Die plötzliche Freundschaft Amparos und Rebecas weckte Aurelianos Hoffnungen. Die Erinnerung an die kleine Remedios quälte ihn zwar, doch bot sich ihm keine Gelegenheit, sie zu sehen. Wenn er mit seinen besten Freunden, Magnifico Visbai und Gerineldo Márquez — Söhne der gleichnamigen Gründer — im Dorf spazierenging, suchte sein ängstlicher Blick sie in der Nähstube und sah immer nur ihre älteren Schwestern. Amparo Moscotes Anwesenheit im Haus wirkte auf ihn wie eine Vorahnung. Sie muß mit ihr kommen, flüsterte Aureliano sich selber zu. Sie muß kommen. Er wiederholte sich diese Worte so oft und mit so viel Überzeugungskraft, daß er eines Nachmittags, als er in seiner Werkstatt ein Fischchen aus Gold schmiedete, die Gewißheit verspürte, daß sie seinen Ruf erwidert habe. Kurz darauf hörte er in der Tat das Kinderstimmchen, und als er mit angstkaltem Herzen den Blick hob, sah er das kleine Mädchen in der Tür in einem Kleidchen aus rosafarbenem Organza und mit weißen Stiefelchen.

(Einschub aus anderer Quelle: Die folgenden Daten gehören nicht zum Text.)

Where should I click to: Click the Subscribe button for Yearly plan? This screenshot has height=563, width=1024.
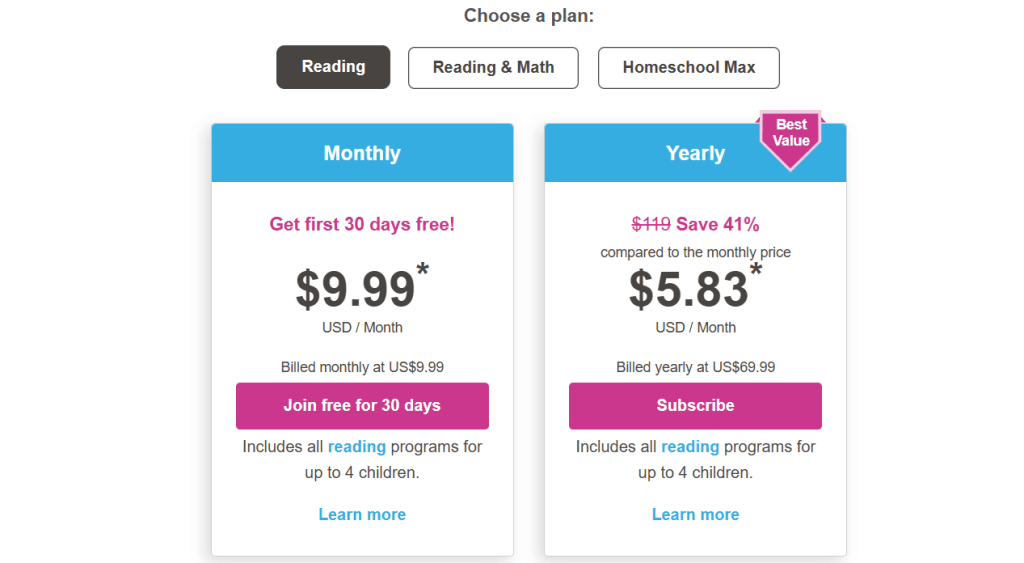[x=695, y=405]
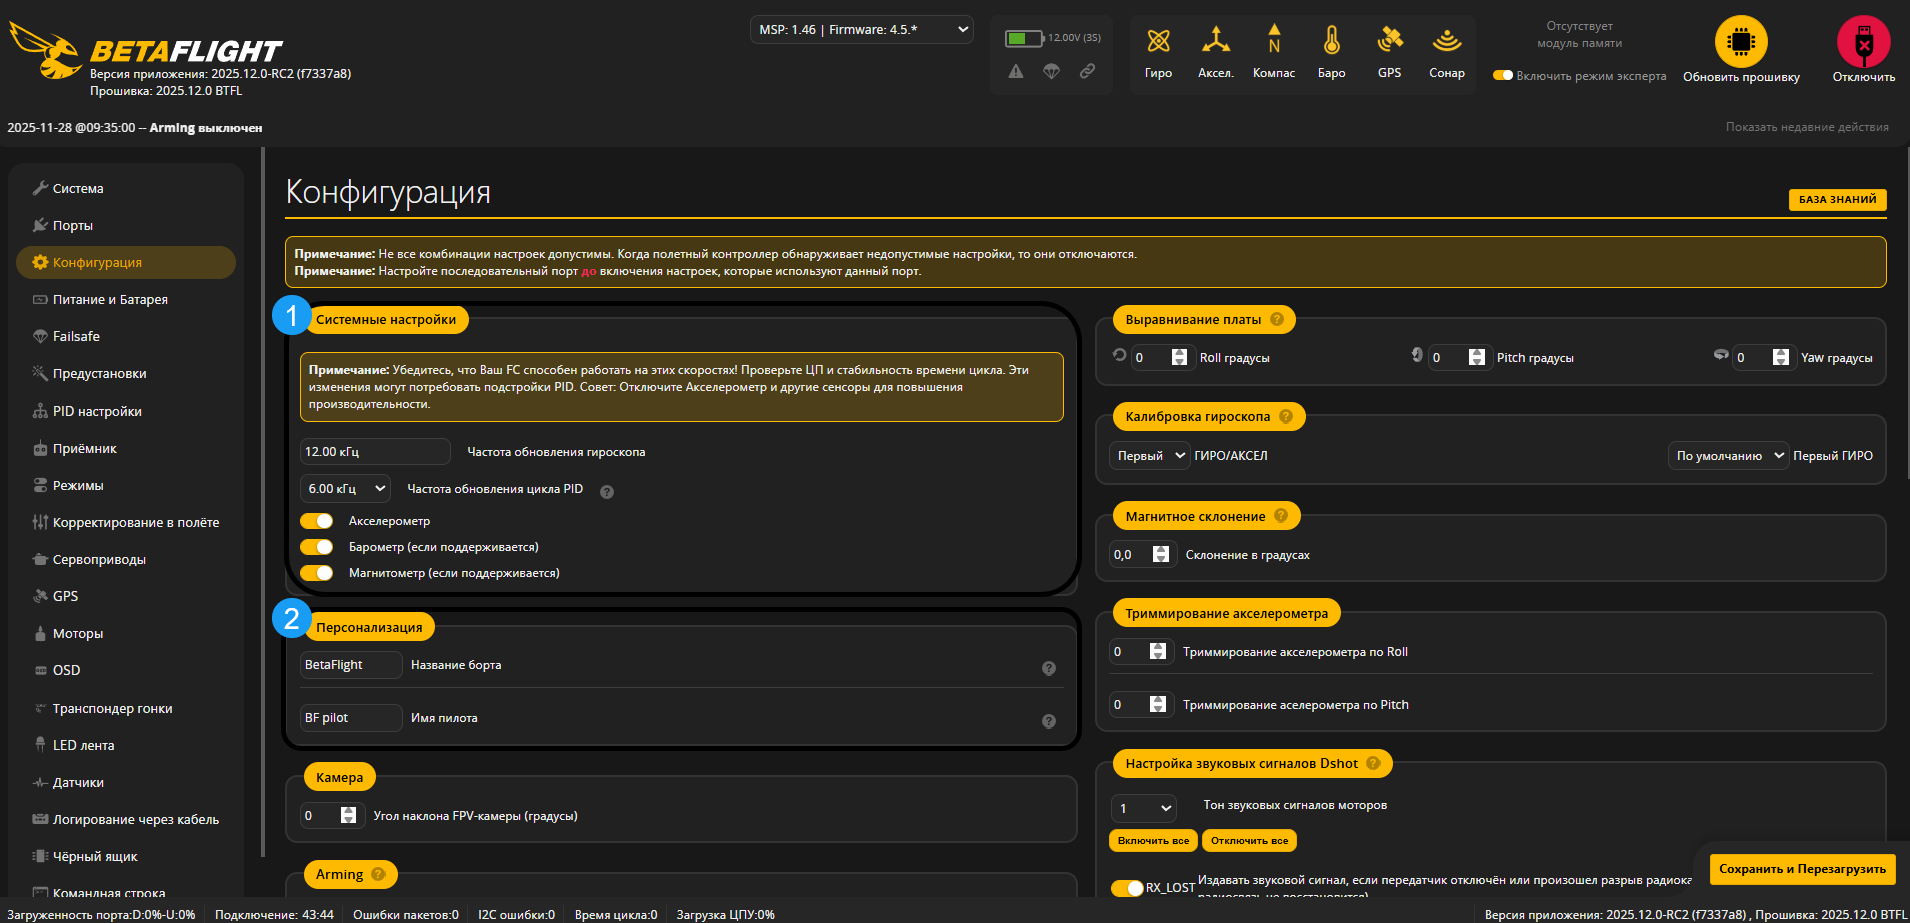Click the Имя пилота input field
The width and height of the screenshot is (1910, 923).
pos(350,717)
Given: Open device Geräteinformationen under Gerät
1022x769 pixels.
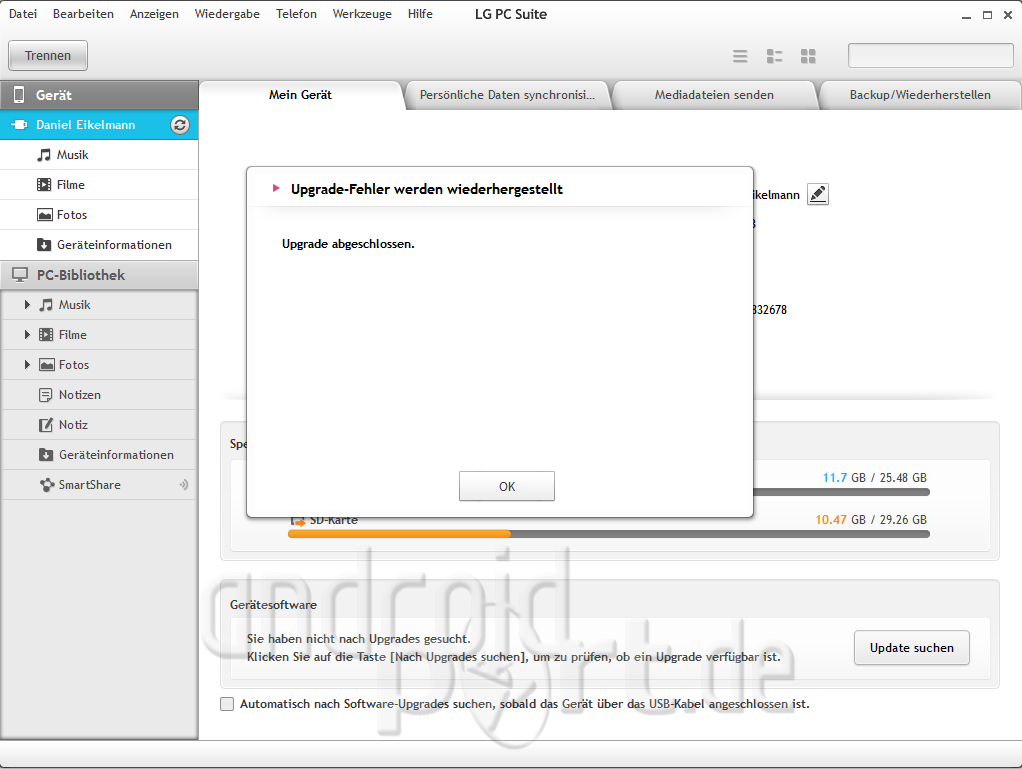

»Da darfst du nicht hineingehen«, hörte er Amparo Moscotes Stimme im Hausgang. »Dort wird gearbeitet.«
Aber Aureliano ließ ihr keine Zeit, dem Verbot zu gehorchen. Er hob das goldene Fischchen an dem im Fischmaul befestigten Kettchen hoch und sagte:
»Komm herein.«
Remedios trat näher und stellte ein paar Fragen über das Fischchen, die Aureliano nicht beantworten konnte, weil ein plötzlicher Anfall von Asthma ihn daran hinderte. Immer wollte er in der Nähe dieser Lilienhaut bleiben, bei diesen Smaragdaugen, in nächster Nähe dieser Stimme, die mit der gleichen Ehrerbietung, mit der sie ihren Vater anredete, »Señor« zu ihm sagte. Melchíades saß an seinem Schreibtisch in der Ecke und kritzelte unentzifferbare Zeichen. Aureliano haßte ihn. Er konnte nichts tun, außer Remedios sagen, daß er ihr das Fischchen schenken wolle, und das kleine Mädchen erschrak dermaßen über das Geschenk, daß es fluchtartig die Werkstatt verließ. An jenem Nachmittag verlor Aureliano seine heimliche Geduld, mit der er auf die Gelegenheit einer Begegnung gewartet hatte. Er vernachlässigte seine Arbeit. Verzweifelt zwang er sich zur Konzentration und rief sie mehrere Male, doch Remedios antwortete nicht. Er suchte sie in det Nähstube ihrer Schwestern, hinter jedem Vorhang des Hauses, in der Kanzlei ihres Vaters, fand sie aber nur in dem Bild, das seine eigene schreckliche Einsamkeit sättigte. Stunden verbrachte er mit Rebeca im Wohnzimmer beim Anhören der Pianola-Walzer. Diese lauschte den Walzerklängen, weil es die Musik war, zu denen Pietro Crespi ihr das Tanzen beigebracht hatte. Aureliano hingegen hörte einfach zu, weil alles, sogar Musik, ihn an Retnedios erinnerte.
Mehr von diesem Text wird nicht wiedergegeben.